◆ Work to complete ◆
Restate the entries word for word, omitting nothing.

==== Extracted entries

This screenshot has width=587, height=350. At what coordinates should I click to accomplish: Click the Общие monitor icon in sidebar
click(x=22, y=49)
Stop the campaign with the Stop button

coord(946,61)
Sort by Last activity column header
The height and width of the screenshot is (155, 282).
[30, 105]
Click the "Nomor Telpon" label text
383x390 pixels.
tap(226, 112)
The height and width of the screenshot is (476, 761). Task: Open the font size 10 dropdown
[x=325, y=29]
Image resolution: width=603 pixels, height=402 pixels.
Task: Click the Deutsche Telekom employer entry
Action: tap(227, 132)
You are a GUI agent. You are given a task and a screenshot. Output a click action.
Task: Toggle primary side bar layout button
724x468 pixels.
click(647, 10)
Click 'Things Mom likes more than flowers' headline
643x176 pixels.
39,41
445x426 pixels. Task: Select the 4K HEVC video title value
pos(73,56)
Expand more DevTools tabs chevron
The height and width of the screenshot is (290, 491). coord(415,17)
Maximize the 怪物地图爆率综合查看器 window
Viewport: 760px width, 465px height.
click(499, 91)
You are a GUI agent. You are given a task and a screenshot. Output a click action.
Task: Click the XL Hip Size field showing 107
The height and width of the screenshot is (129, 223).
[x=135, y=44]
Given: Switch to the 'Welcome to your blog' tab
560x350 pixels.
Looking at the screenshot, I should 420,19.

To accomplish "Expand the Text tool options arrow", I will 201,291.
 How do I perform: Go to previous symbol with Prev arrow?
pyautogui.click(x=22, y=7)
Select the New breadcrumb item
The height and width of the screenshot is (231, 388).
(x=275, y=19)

========

◆ Answer for this exercise ◆
This screenshot has width=587, height=350. At what coordinates should I click to accomplish: Click the Общие monitor icon in sidebar
click(x=22, y=49)
Stop the campaign with the Stop button

coord(946,61)
Sort by Last activity column header
The height and width of the screenshot is (155, 282).
[30, 105]
Click the "Nomor Telpon" label text
383x390 pixels.
tap(226, 112)
The height and width of the screenshot is (476, 761). Task: Open the font size 10 dropdown
[x=325, y=29]
Image resolution: width=603 pixels, height=402 pixels.
Task: Click the Deutsche Telekom employer entry
Action: tap(227, 132)
You are a GUI agent. You are given a task and a screenshot. Output a click action.
Task: Toggle primary side bar layout button
724x468 pixels.
click(647, 10)
Click 'Things Mom likes more than flowers' headline
643x176 pixels.
39,41
445x426 pixels. Task: Select the 4K HEVC video title value
pos(73,56)
Expand more DevTools tabs chevron
The height and width of the screenshot is (290, 491). coord(415,17)
Maximize the 怪物地图爆率综合查看器 window
Viewport: 760px width, 465px height.
click(499, 91)
You are a GUI agent. You are given a task and a screenshot. Output a click action.
Task: Click the XL Hip Size field showing 107
The height and width of the screenshot is (129, 223).
[x=135, y=44]
Given: Switch to the 'Welcome to your blog' tab
560x350 pixels.
Looking at the screenshot, I should 420,19.

To accomplish "Expand the Text tool options arrow", I will 201,291.
 How do I perform: Go to previous symbol with Prev arrow?
pyautogui.click(x=22, y=7)
Select the New breadcrumb item
The height and width of the screenshot is (231, 388).
(x=275, y=19)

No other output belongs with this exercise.